# Ayahuasca - The Snake and I



## Guest (Jun 20, 2010)

I've posted this before. But after watching it at least the 3rd time now, I realized it's worth sharing again. Enjoy the show!


----------



## Pablo (Sep 1, 2005)

That's a pretty interesting documentary, thanks

It looks like something I would like to try but not sure I am brave enough I might freak out


----------



## Zee Deveel (Aug 3, 2009)

My mate tried this twice.

Both times he was violently sick and didn't trip.


----------



## Pablo (Sep 1, 2005)

Zee Deveel said:


> My mate tried this twice.
> 
> Both times he was violently sick and didn't trip.


Did he go to Peru and do it properly with Shaman? Doing it in the wrong setting could cause all sorts of problems imo as is true with all serious drugs

I found it interesting what they said about salt in that documentary, that the most important part of the detox was removing all salt as none of the land animals eat salt so removing it intunes you more with the environment and enhances your senses, I wonder if a normal diet without salt would have a similar effect.


----------



## Zee Deveel (Aug 3, 2009)

Pablo said:


> Did he go to Peru and do it properly with Shaman?

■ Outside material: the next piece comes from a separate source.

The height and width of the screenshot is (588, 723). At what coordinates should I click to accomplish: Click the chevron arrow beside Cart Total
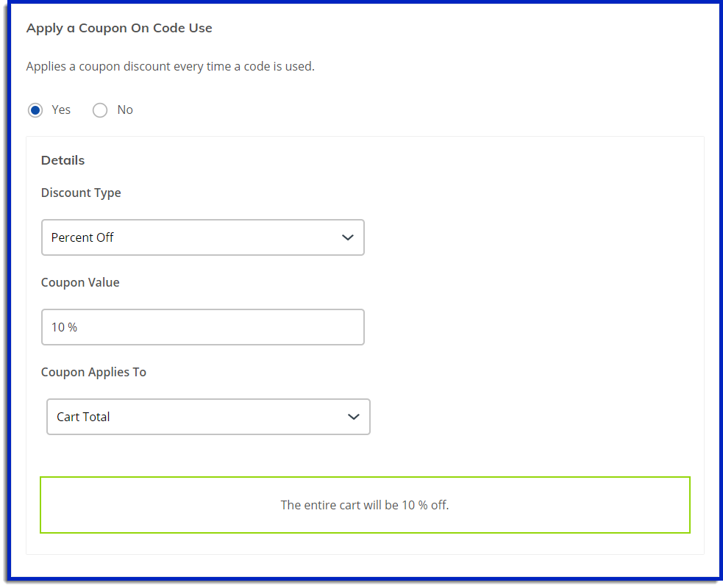click(x=354, y=417)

HAhaha, that's about the funniest thing I've heard all day.

Obviously he didn't fly to Peru to get fucked up with a shaman, you're a joker man.


----------



## Pablo (Sep 1, 2005)

Zee Deveel said:


> HAhaha, that's about the funniest thing I've heard all day.
> 
> Obviously he didn't fly to Peru to get fucked up with a shaman, you're a joker man.


Ok... that was the whole point of the documentary


----------



## Zee Deveel (Aug 3, 2009)

Pablo said:


> Ok... that was the whole point of the documentary


Sorry mate, I didn't watch it.


----------



## sonnl (Apr 15, 2009)

Definatly very interestid in this, thanks for the bit of info. Ill be doing some traveling down to south america in the next few years so ill definatly be making a note to find and try this out. Ive always been interested in Shamanistic healing, even before I had DP.


----------



## Guest (Aug 7, 2010)

After recovery it might be a good idea to go to South America and take this. It would purge all of the negativity that built up over the years of having DP. But then again, I'd be afraid of a relapse


----------



## Zee Deveel (Aug 3, 2009)

Lmao, I would say that if you recover from DP and you go to South America and take Ayahuasca ... well... uhm ... I don't even know what I would say if you did that. That's just so fucking stupid. I think I might laugh, or cry, or want to attack you. One of those.


----------



## Guest (Aug 7, 2010)

-


----------



## Guest (Aug 8, 2010)

ThoughtOnFire said:


> After recovery it might be a good idea to go to South America and take this. It would purge all of the negativity that built up over the years of having DP. But then again, I'd be afraid of a relapse


If you go then we'll go with you too. I think being off meds 1-2 years prior would be a good idea too.


----------



## Guest (Aug 8, 2010)

Roz said:


> If you go then we'll go with you too. I think being off meds 1-2 years prior would be a good idea too.


Thanks Roz


----------



## Pablo (Sep 1, 2005)

You don't have to go to South America or to the Jungle to learn shaman healing techniques, I know a genuine place that does it all online I can show you if you want which teaches courses and has a proper community etc, it's probably safer that way than using mind altering agents


----------



## Guest (Aug 8, 2010)

Pablo said:


> You don't have to go to South America or to the Jungle to learn shaman healing techniques, I know a genuine place that does it all online I can show you if you want which teaches courses and has a proper community etc, it's probably safer that way than using mind altering agents


Thanks Pablo,

Maybe when I recover I'll check it out, but that could be awhile...lol


----------



## sonnl (Apr 15, 2009)

idk if id ever want to do that, i feel like the internet cheapens something like this somehow. rather keep it old school/


----------



## Zee Deveel (Aug 3, 2009)

Ok maybe I'm totally misunderstanding this, but are you guys seriously considering going and taking a big bunch of Ayahuasca?


----------



## Guest (Aug 8, 2010)

Zee Deveel said:


> Ok maybe I'm totally misunderstanding this, but are you guys seriously considering going and taking a big bunch of Ayahuasca?


Maybe...

You should watch the video man...


----------



## Pablo (Sep 1, 2005)

Zee Deveel said:


> Ok maybe I'm totally misunderstanding this, but are you guys seriously considering going and taking a big bunch of Ayahuasca?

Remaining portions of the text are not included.